(Stored data entries)
>>>>>

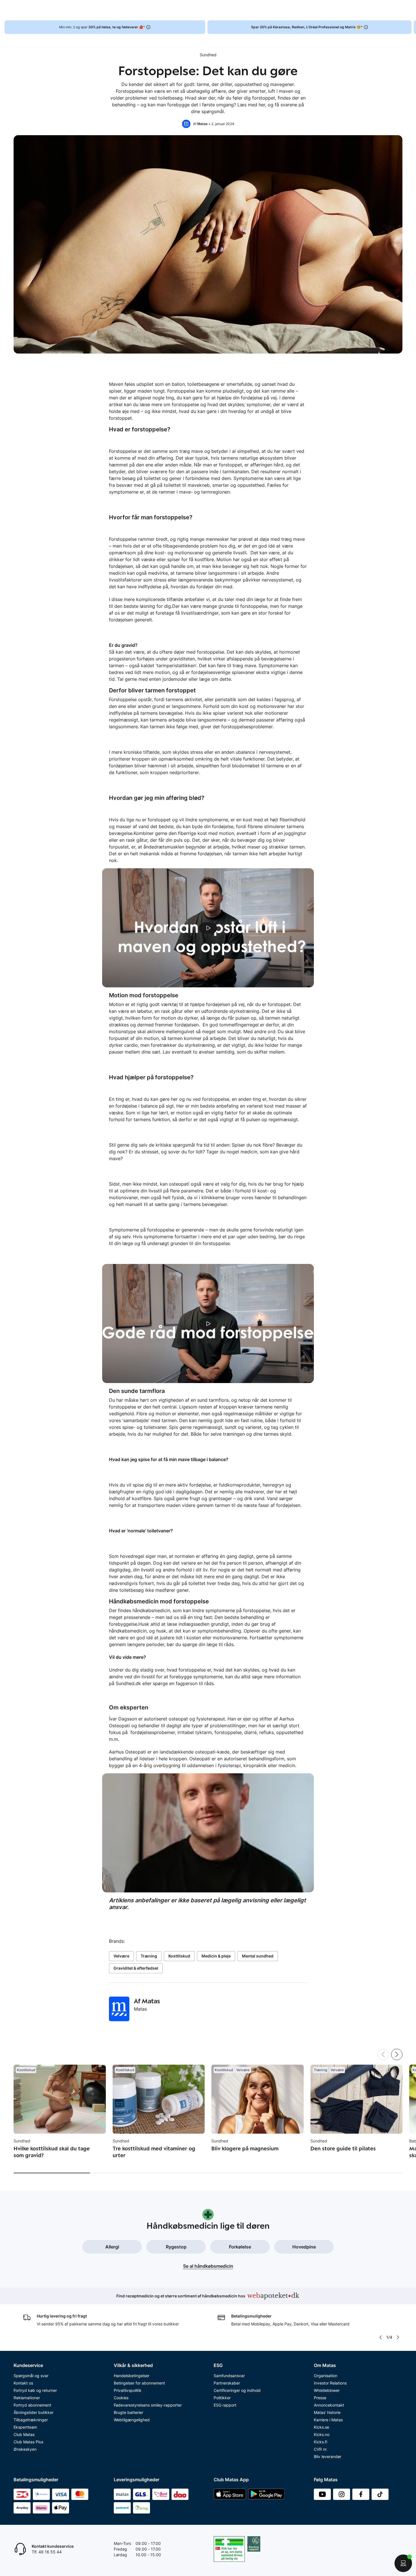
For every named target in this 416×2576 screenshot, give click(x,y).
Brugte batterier (128, 2412)
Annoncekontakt (329, 2405)
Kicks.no (321, 2434)
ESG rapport (225, 2405)
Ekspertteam (25, 2427)
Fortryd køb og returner (35, 2390)
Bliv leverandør (327, 2456)
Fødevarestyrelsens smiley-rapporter (148, 2405)
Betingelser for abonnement (139, 2383)
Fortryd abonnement (32, 2405)
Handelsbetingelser (131, 2375)
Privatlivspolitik (127, 2390)
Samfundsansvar (229, 2375)
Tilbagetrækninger (31, 2419)
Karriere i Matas (328, 2419)
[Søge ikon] (285, 10)
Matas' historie (327, 2412)
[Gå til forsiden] (59, 10)
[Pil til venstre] (380, 2337)
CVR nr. (320, 2449)
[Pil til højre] (411, 27)
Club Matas (24, 2434)
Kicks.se (321, 2427)
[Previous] (383, 2054)
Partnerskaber (227, 2383)
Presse (320, 2397)
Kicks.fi (320, 2441)
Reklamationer (27, 2397)
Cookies (121, 2397)
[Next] (396, 2054)
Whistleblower (327, 2390)
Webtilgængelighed (132, 2419)
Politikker (222, 2397)
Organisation (325, 2375)
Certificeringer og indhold (237, 2390)
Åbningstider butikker (33, 2412)
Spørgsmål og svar (31, 2375)
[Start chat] (403, 2563)
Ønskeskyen (25, 2449)
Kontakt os (23, 2383)
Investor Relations (330, 2383)
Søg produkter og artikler (153, 10)
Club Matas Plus (28, 2441)
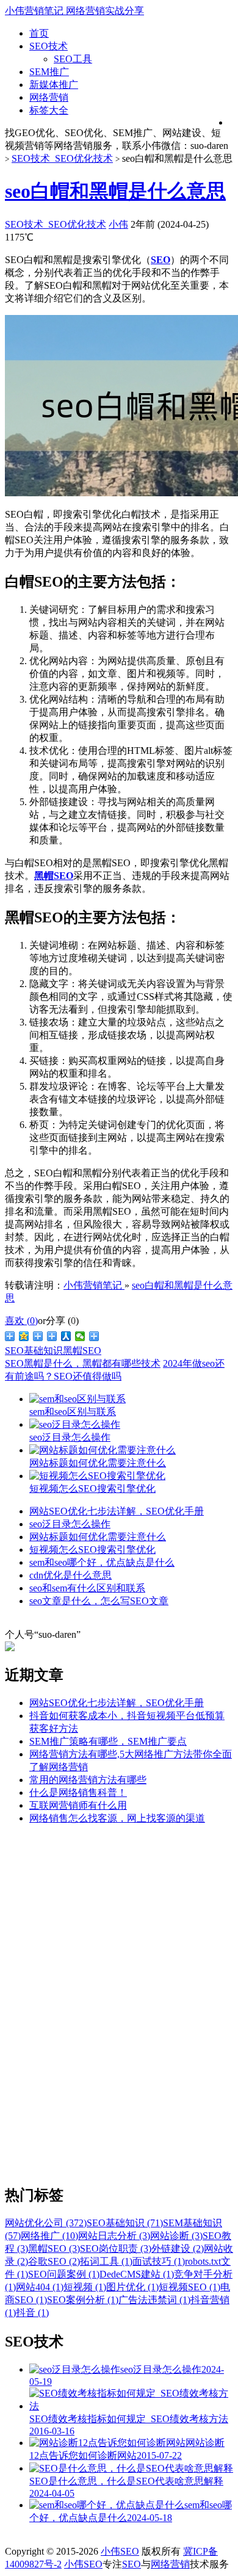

<<<<<

▶ **Instructions for the task**
Lines that contain "Fortryd" are to be copied from the records above.

▶ **Result of the exercise**
Fortryd køb og returner (35, 2390)
Fortryd abonnement (32, 2405)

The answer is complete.